# [Problems to solve]
1. In the retirement savings passage, roughly how much in retirement assets is needed to make $100,000 a year for at least 30 years?
2. Resume the retirement savings passage after its last line and write the next few sentences of it.

# [Document section]
• • • • • • •
I wrote about this earlier on www.davisfinancialllc.com and you can check out the article here. Want to make $100,000 year? You’re going to need approximately $2.5 million in retirement assets if you intend that money to sustain you for at least 30 years. Adjusted for inflation or 24 years from now, you will need to have $5 million. Reverse engineer the math and see what it takes to deposit $5 million into an investment account. If the government is limiting your Roth IRA contributions to $5500 or $6500 per year(age 50+) you’re not gonna make it. If you’re contributing $18,000 a year and you’re over the age of 45, you’re not going to make it. You need to consider other investments. As I mentioned above, learn how you can take tax-advantages with your income sources & apply this to your investments. You may find additional opportunities that you never knew existed. And this brings me to my third point.
3. Americans don’t read. Most of them, anyways.
• • • • • • •
# [The data]
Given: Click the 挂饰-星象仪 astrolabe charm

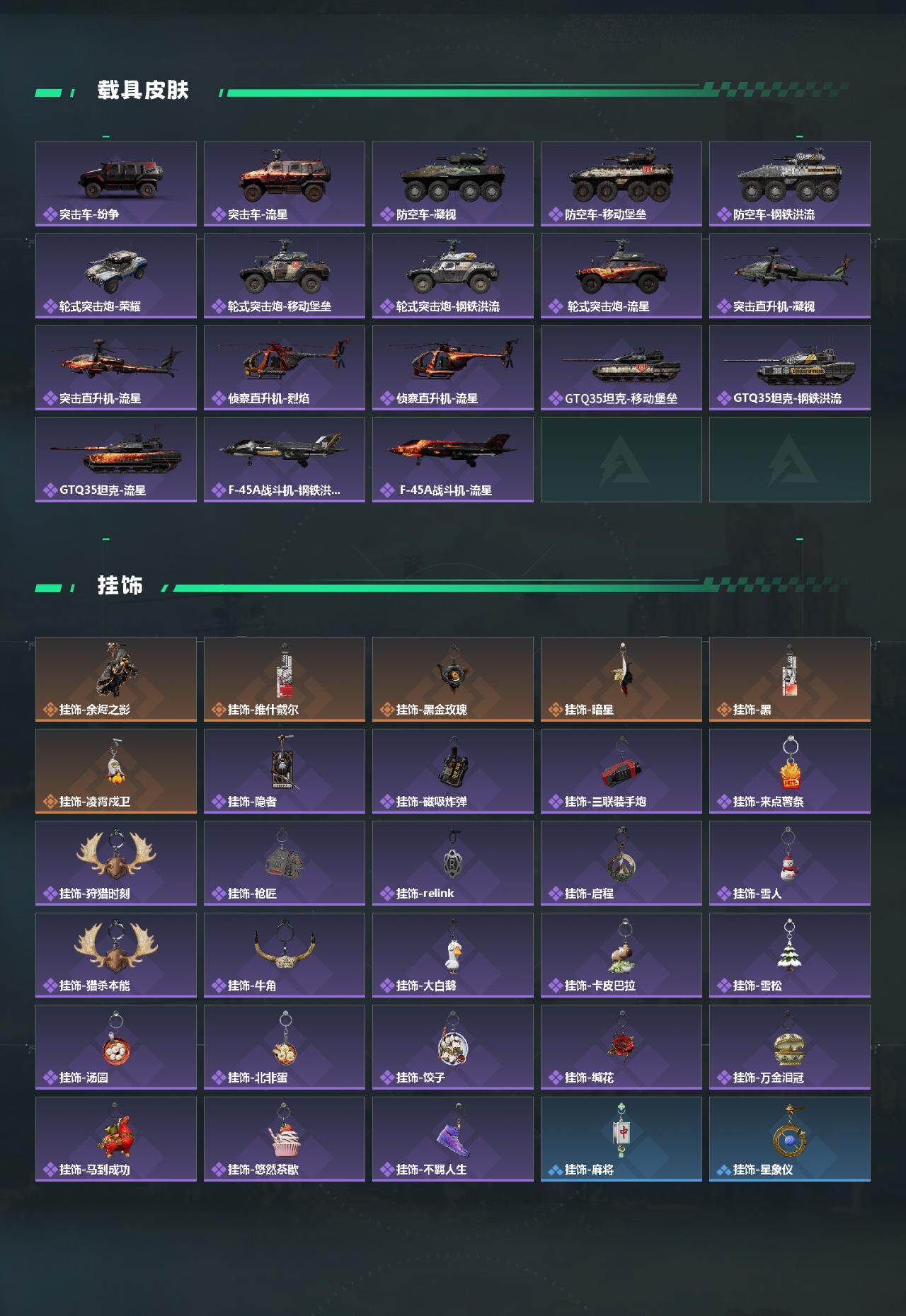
• • • • • • •
# [Answers by item]
1. Approximately $2.5 million.

2.
What happened to that passion for reading & education most of us experienced in our youth? Personal financial education is required to improve your investments. I was at a conference in Scottsdale over the weekend and presenter, Nancy Hetrick, made an extremely valid point. She reminded me that while many people set aside 10% of their money for their investments and 10% of their favorite charity or local church, most people do not set aside any time for personal development. She said, “I think people should be spending at least 10% of their time and money in their own personal development.” I couldn’t agree more. Instead of laying in bed watching dancing with the stars or just perusing Facebook to catch up on the latest gossip, why don’t you pick up a book instead? Educate yourself about a topic that you do not understand. Join a local Facebook group about beekeeping, gardening, investing or anything else! Start listening to podcasts while you exercise or garden. That’s what I do and it has made a tremendous difference in my life.
4. Have you ever hear a word enough times that it loses all meaning & power?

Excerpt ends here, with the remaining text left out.